GOAL OF THE EXERCISE:
What is needed is an exact copy of every line from the one containing "The width and" through the end of the entries; please set it down without any pictures.

Stored data:
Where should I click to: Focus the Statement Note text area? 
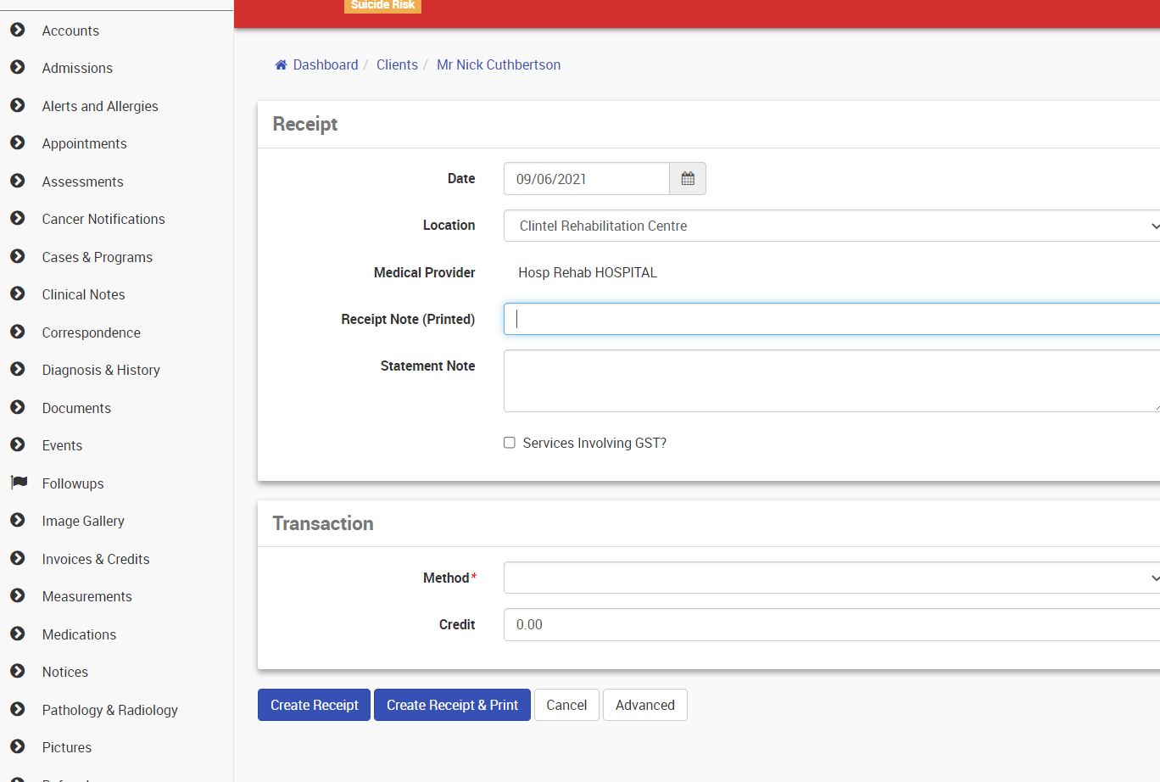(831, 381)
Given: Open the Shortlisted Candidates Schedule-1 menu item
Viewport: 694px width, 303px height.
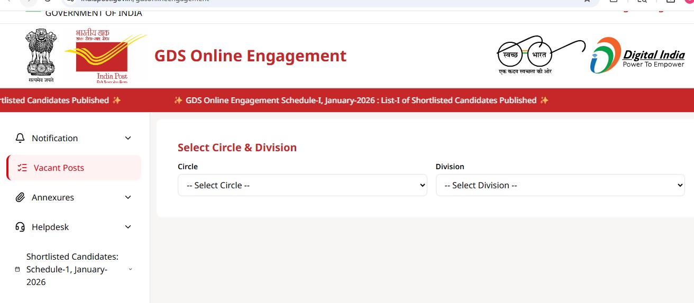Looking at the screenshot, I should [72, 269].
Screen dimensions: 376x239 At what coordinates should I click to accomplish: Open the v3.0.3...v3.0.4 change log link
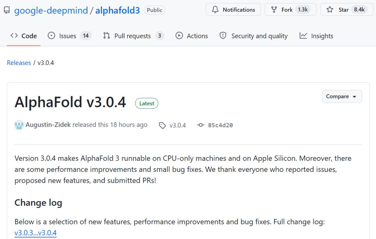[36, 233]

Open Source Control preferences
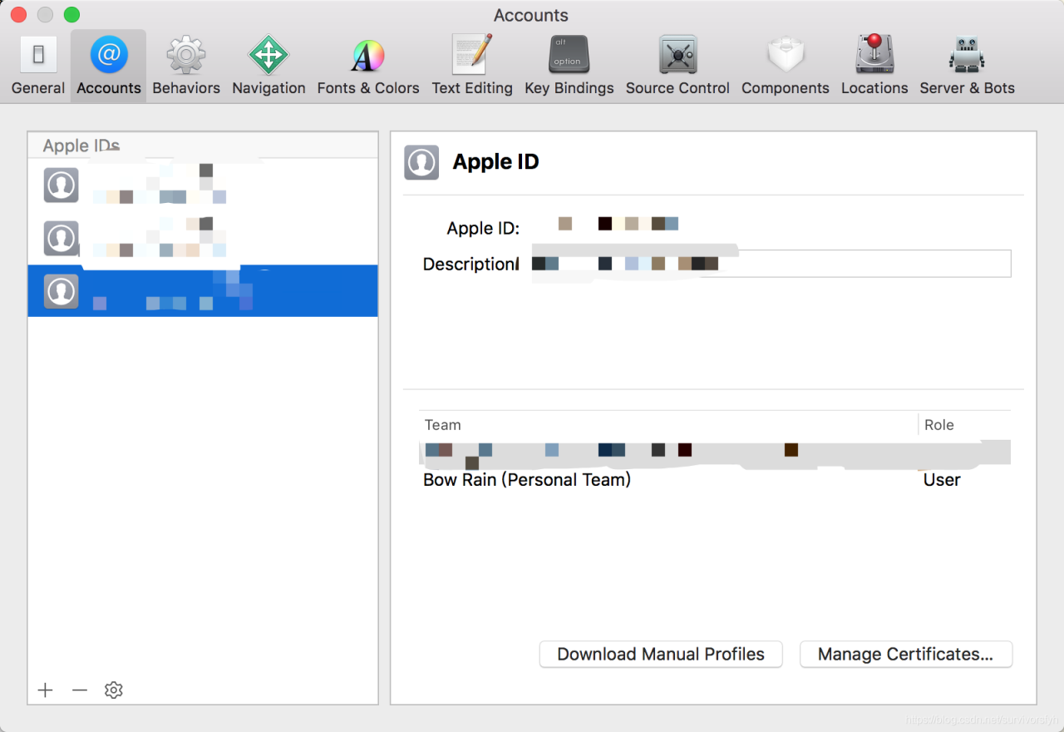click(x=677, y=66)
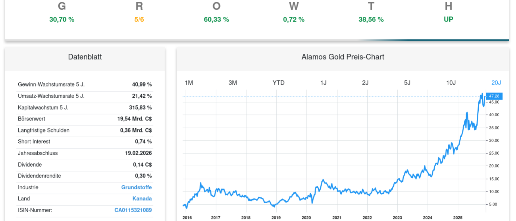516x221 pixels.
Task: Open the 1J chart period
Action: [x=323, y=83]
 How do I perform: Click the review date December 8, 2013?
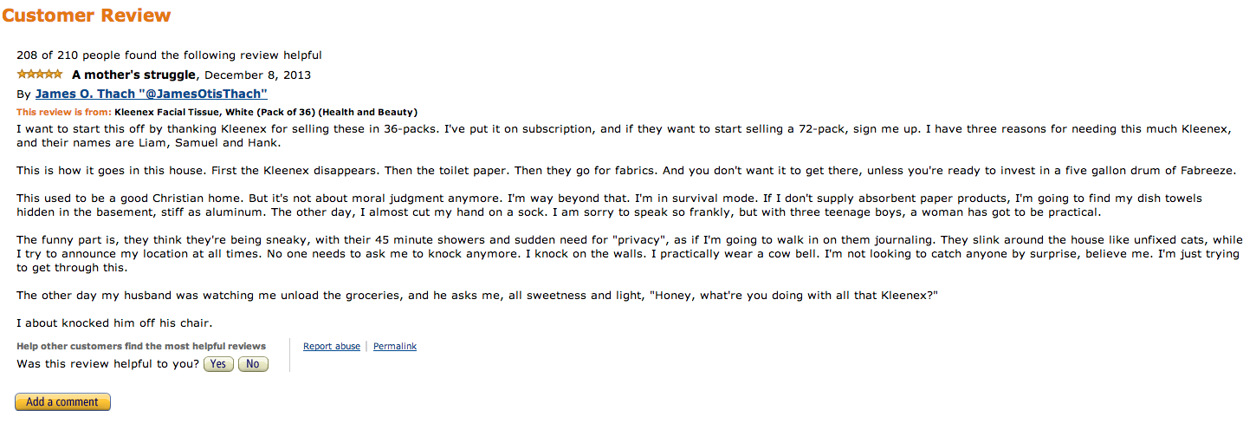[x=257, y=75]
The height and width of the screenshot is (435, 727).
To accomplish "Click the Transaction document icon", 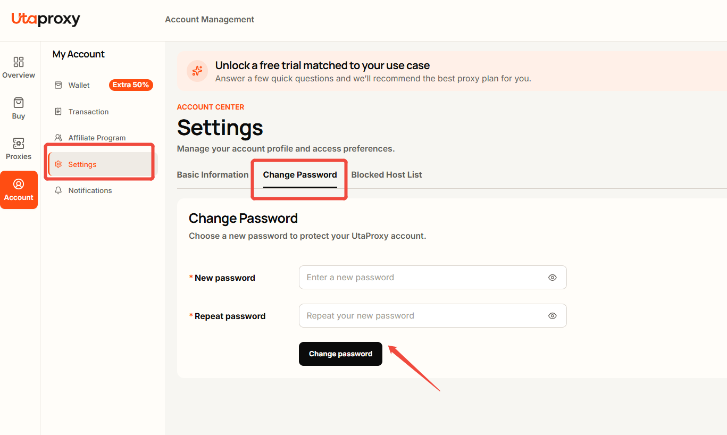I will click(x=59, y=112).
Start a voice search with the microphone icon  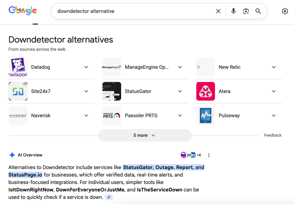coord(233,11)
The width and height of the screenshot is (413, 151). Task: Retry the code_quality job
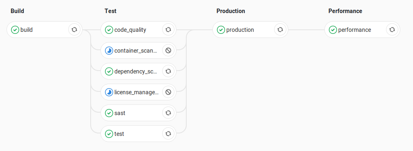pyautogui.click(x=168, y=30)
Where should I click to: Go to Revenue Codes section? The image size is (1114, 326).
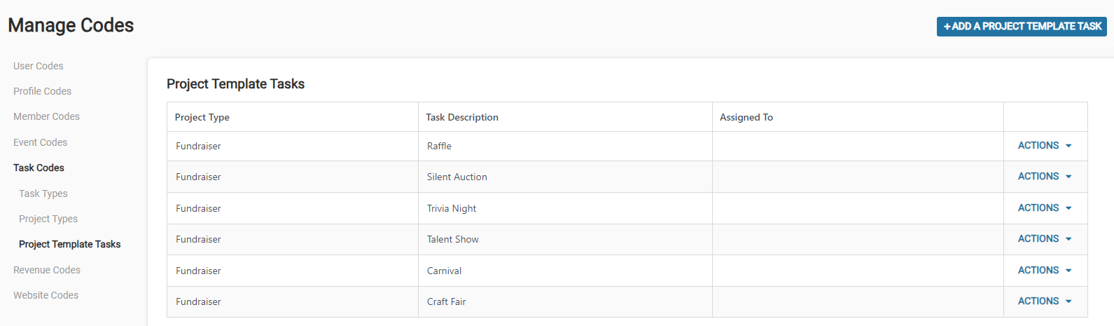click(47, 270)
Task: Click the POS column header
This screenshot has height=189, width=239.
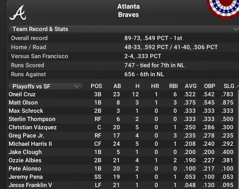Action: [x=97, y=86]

COMPLETED EXERCISE:
The width and height of the screenshot is (413, 151). Task: Retry the code_quality job
pyautogui.click(x=168, y=30)
Where should I click to: Go to Revenue Codes section? The image size is (1114, 326).
click(47, 270)
Task: Click the POS column header
This screenshot has height=189, width=239.
Action: [x=97, y=86]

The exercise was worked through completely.